Major advance in understanding how nanowires form

PhD student Peter Krogstrup from the Nano-Science Center at the University of Copenhagen is behind the sensational new theoretical model, which is developed in collaboration with researchers from CINAM-CNRS in Marseille.

One of the most important components in future electronic devices will likely be based on nanocrystals, which are smaller than the wavelength of the light our eyes can detect. Nanowires, which are extremely thin nanocrystal wires, are predicted to have a predominant role in these technologies because of their unique electrical and optical properties. Researchers around the world have been working for years to improve the properties of these nanowires. With his research, PhD student Peter Krogstrup at the Niels Bohr Institute, University of Copenhagen has laid the foundations for a greater understanding of nanowires. With that comes the potential for improving their performance, which will bring the research closer to being applied in the development of solar cells and computers. In the latest edition of Physical Review Letters he describes how, under certain conditions, nanowires form a crystal structure that really should not be possible, seen from an energy perspective.

“Crystals will always try to take the form in which their internal energy is as little as possible. It is a basic law of physics and according to it these nanowires should have a cubic crystal structure, but we almost always see that a large part of the structure is hexagonal,” explains Peter Krogstrup, who has been working with the theory in recent years.

Catalyst particle shape is the key

In order to explain why and when these crystals become hexagonal, Peter Krogstrup has, as part of his doctoral dissertation, examined the shape of the catalyst particle (a little nano-droplet), which controls the growth of the nanowires. It appears that the shape of the droplet depends on the amount of atoms from group 3 in the periodic system, which make up half of the atoms in the nanowire crystal. The other half, atoms from group 5 in the periodic system, are absorbed by the drop and hence the atoms organize themselves into a lattice, and the nanowire crystal will grow.

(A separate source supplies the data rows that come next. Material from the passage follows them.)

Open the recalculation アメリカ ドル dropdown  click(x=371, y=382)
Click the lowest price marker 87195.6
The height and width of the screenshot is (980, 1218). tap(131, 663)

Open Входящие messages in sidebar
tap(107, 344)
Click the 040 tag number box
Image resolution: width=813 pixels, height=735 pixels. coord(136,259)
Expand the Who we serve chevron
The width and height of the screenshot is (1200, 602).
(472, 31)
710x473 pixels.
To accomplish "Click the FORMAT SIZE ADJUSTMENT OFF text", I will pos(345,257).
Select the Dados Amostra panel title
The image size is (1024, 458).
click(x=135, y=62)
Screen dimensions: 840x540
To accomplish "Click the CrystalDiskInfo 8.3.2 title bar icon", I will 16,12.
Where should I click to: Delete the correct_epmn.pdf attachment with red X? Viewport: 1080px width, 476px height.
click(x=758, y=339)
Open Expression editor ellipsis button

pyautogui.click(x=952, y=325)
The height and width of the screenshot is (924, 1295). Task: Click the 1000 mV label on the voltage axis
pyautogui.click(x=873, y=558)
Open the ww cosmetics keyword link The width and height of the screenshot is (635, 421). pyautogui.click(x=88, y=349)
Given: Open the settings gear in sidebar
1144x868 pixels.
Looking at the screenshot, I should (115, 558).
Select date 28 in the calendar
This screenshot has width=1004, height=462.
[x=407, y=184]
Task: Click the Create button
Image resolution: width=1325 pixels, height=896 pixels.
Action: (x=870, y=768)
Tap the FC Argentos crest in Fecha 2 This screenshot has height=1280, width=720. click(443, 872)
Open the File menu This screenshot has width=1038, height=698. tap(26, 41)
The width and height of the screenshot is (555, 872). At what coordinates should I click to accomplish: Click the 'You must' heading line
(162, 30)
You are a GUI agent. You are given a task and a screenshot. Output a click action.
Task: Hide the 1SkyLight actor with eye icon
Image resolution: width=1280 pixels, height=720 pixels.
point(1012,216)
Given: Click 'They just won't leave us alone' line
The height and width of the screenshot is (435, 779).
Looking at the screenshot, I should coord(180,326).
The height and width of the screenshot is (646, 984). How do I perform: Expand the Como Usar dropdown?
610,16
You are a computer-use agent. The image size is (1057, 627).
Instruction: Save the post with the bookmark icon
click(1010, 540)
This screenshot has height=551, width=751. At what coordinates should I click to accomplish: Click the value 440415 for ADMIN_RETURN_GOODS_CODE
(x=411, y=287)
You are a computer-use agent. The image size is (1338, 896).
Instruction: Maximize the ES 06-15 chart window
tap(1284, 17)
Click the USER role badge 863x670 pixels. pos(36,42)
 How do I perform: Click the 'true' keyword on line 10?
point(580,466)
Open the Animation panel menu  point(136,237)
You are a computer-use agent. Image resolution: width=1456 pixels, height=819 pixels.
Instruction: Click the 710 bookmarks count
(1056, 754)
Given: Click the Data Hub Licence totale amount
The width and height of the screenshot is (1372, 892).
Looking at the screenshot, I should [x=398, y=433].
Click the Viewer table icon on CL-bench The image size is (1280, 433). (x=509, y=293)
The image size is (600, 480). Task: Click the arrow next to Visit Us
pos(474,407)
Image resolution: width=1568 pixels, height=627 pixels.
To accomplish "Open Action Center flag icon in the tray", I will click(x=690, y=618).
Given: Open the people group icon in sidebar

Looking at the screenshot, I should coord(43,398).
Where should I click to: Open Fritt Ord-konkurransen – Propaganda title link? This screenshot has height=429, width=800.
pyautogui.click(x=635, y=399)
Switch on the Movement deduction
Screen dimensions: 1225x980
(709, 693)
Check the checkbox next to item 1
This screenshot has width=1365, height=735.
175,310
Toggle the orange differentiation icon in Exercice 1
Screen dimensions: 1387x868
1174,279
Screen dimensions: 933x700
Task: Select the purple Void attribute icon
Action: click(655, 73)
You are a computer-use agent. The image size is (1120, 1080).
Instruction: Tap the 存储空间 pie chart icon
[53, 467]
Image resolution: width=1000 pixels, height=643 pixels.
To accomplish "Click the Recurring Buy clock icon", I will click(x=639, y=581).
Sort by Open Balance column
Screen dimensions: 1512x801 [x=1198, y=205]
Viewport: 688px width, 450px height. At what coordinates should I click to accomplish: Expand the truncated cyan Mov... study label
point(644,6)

“We have shown that it is the shape of the droplet, which determines what kind of crystal structure the nanowires obtain and with this knowledge it will be easier to improve the properties of the nanowires,” explains Peter Krogstrup and continues: “The crystal structure has an enormous influence on the electrical and optical properties of the nanowires and you would typically want them to have a certain structure, either cubic or hexagonal. The better nanowires we can make the better electronic components we can make to the benefit of us all,” says Peter Krogstrup, whose research is conducted in collaboration with the firm SunFlake A/S, which is located at the Nano-Science Center at the University of Copenhagen. The company is working to develop solar cells of the future based on nanowires.